Sallie Mae originated and acquired more than $1.6 billion in personal loans in the past two years, the company said. When Sallie Mae first pursued personal loans in 2018, they seemed like a logical extension of the company’s student loan business because both are unsecured consumer debt. "We do believe that we have all the requisite skills to underwrite, service and collect personal loans," Sallie Mae CEO Raymond Quinlan said in July 2018.
But Quinlan reversed course Thursday, saying, "We accomplished what we wanted to … which was to successfully introduce a second product with the opportunity for revenue increases."
Sallie Mae isn’t the only financial institution to pump the brakes on personal loans. Goldman Sachs disclosed this month that it drastically reduced its own personal loan originations during the Apple Card rollout last year.
The connection from the stock selloff and the personal loan exit to the new current expected credit loss (CECL) accounting standard appears unclear. Sanjay Sakhrani, managing director at Keefe Bruyette & Woods, told Bloomberg Law the stock selloff is "masking the effect of CECL." But Quinlan on Thursday insisted selling the loans had "nothing to do with CECL."
"There was no reason to get those assets off the books," he said. "They were just profitable."
The CECL standard means to make financial institutions foresee potential losses before loans sour rather than waiting until customers miss payments.
Because student loans can last for decades, there’s a greater chance for complications to arise. "Student loans are disproportionately impacted by CECL," Paul Noring, managing director at Berkeley Research Group, told Bloomberg Law.
But because student loans are considered "good debt," they’re seen as less risky in terms of credit performance.

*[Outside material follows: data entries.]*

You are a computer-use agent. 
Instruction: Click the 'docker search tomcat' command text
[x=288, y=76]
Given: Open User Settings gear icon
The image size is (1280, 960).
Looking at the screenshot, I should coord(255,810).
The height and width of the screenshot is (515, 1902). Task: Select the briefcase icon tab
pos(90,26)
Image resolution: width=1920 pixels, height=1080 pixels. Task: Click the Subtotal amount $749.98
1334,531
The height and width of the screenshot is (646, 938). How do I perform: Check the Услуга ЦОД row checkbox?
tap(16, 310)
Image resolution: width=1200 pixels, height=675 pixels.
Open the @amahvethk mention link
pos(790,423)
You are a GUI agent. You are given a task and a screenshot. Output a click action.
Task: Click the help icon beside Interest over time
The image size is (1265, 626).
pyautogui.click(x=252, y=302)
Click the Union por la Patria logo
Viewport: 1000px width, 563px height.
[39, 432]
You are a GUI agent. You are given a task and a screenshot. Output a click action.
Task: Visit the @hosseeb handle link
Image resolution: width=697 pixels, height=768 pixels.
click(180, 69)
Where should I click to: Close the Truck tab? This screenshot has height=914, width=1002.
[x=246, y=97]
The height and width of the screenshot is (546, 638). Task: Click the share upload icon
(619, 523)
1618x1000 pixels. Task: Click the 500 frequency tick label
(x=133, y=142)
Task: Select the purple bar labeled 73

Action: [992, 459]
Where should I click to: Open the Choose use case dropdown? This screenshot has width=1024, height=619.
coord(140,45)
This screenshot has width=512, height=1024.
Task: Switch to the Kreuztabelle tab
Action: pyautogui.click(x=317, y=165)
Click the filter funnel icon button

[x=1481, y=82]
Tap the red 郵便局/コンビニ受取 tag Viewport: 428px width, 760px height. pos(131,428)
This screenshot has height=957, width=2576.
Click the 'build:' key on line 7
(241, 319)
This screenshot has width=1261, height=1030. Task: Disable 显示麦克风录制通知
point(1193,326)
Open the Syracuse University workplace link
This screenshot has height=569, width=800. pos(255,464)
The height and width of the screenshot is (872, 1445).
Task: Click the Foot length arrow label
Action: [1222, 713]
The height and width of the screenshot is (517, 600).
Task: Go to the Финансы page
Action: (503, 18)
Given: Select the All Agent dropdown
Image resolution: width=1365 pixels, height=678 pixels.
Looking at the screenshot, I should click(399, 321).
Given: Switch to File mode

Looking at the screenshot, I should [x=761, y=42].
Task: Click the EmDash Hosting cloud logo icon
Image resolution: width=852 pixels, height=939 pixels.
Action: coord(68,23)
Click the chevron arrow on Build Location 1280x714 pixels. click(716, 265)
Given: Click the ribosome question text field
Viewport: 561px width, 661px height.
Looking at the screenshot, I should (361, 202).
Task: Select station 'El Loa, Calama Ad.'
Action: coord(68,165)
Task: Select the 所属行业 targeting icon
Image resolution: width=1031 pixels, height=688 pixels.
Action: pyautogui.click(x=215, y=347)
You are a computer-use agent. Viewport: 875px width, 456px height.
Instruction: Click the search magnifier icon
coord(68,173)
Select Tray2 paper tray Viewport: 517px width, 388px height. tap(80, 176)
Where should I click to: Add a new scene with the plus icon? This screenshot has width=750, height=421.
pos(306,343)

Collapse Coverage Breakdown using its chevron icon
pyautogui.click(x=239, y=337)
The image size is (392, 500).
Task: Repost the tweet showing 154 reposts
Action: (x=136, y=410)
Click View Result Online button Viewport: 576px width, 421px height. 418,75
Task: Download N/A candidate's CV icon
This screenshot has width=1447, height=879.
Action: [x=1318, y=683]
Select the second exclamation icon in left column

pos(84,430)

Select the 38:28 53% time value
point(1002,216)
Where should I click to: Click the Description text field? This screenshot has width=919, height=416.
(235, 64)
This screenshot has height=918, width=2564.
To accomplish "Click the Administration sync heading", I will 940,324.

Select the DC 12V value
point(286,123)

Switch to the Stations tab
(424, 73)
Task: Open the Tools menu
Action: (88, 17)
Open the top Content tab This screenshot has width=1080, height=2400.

Sallie Mae’s personal loan portfolio stood at about $1 billion as 2019 ended, the company reported. That’s about 5% of the value of its student loan portfolio. Quinlan said the company will hold onto its existing portfolio but doesn’t intend to restart personal loan originations. About 2.4% of Sallie Mae’s personal loans that were in repayment at the end of 2019 are classified as delinquent, American Banker reported.